Task: All of the records should come back exactly as written.

Material supplied:
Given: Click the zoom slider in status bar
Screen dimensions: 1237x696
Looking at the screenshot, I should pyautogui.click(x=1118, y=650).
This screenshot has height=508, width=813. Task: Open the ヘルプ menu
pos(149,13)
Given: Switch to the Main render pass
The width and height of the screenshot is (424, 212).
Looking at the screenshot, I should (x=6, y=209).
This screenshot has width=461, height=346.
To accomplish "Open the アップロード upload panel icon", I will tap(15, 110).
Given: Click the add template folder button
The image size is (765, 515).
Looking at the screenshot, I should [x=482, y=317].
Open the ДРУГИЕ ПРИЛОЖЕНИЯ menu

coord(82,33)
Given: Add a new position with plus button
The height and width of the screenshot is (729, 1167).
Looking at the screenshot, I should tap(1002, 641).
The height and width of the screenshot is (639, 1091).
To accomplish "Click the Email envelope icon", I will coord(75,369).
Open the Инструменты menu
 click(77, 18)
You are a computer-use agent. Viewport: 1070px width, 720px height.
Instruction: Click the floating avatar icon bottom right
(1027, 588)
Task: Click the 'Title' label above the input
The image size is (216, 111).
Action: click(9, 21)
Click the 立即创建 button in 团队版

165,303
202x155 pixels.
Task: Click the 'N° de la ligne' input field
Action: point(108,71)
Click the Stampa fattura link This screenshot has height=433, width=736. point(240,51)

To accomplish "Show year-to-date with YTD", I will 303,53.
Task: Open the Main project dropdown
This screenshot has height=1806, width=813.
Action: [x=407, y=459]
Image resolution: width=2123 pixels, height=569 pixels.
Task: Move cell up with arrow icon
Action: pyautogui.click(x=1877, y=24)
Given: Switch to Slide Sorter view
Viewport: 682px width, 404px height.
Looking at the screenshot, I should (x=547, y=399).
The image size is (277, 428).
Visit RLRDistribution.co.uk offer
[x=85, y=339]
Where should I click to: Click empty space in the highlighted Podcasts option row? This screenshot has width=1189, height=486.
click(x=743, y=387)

Response to the exercise:
Given: Click the zoom slider in status bar
Screen dimensions: 1237x696
Looking at the screenshot, I should pyautogui.click(x=1118, y=650).
This screenshot has height=508, width=813. Task: Open the ヘルプ menu
pos(149,13)
Given: Switch to the Main render pass
The width and height of the screenshot is (424, 212).
Looking at the screenshot, I should (x=6, y=209).
This screenshot has width=461, height=346.
To accomplish "Open the アップロード upload panel icon", I will tap(15, 110).
Given: Click the add template folder button
The image size is (765, 515).
Looking at the screenshot, I should [x=482, y=317].
Open the ДРУГИЕ ПРИЛОЖЕНИЯ menu

coord(82,33)
Given: Add a new position with plus button
The height and width of the screenshot is (729, 1167).
Looking at the screenshot, I should tap(1002, 641).
The height and width of the screenshot is (639, 1091).
To accomplish "Click the Email envelope icon", I will coord(75,369).
Open the Инструменты menu
 click(77, 18)
You are a computer-use agent. Viewport: 1070px width, 720px height.
Instruction: Click the floating avatar icon bottom right
(1027, 588)
Task: Click the 'Title' label above the input
The image size is (216, 111).
Action: click(9, 21)
Click the 立即创建 button in 团队版

165,303
202x155 pixels.
Task: Click the 'N° de la ligne' input field
Action: point(108,71)
Click the Stampa fattura link This screenshot has height=433, width=736. point(240,51)

To accomplish "Show year-to-date with YTD", I will 303,53.
Task: Open the Main project dropdown
This screenshot has height=1806, width=813.
Action: [x=407, y=459]
Image resolution: width=2123 pixels, height=569 pixels.
Task: Move cell up with arrow icon
Action: pyautogui.click(x=1877, y=24)
Given: Switch to Slide Sorter view
Viewport: 682px width, 404px height.
Looking at the screenshot, I should (x=547, y=399).
The image size is (277, 428).
Visit RLRDistribution.co.uk offer
[x=85, y=339]
Where should I click to: Click empty space in the highlighted Podcasts option row? This screenshot has width=1189, height=486.
click(x=743, y=387)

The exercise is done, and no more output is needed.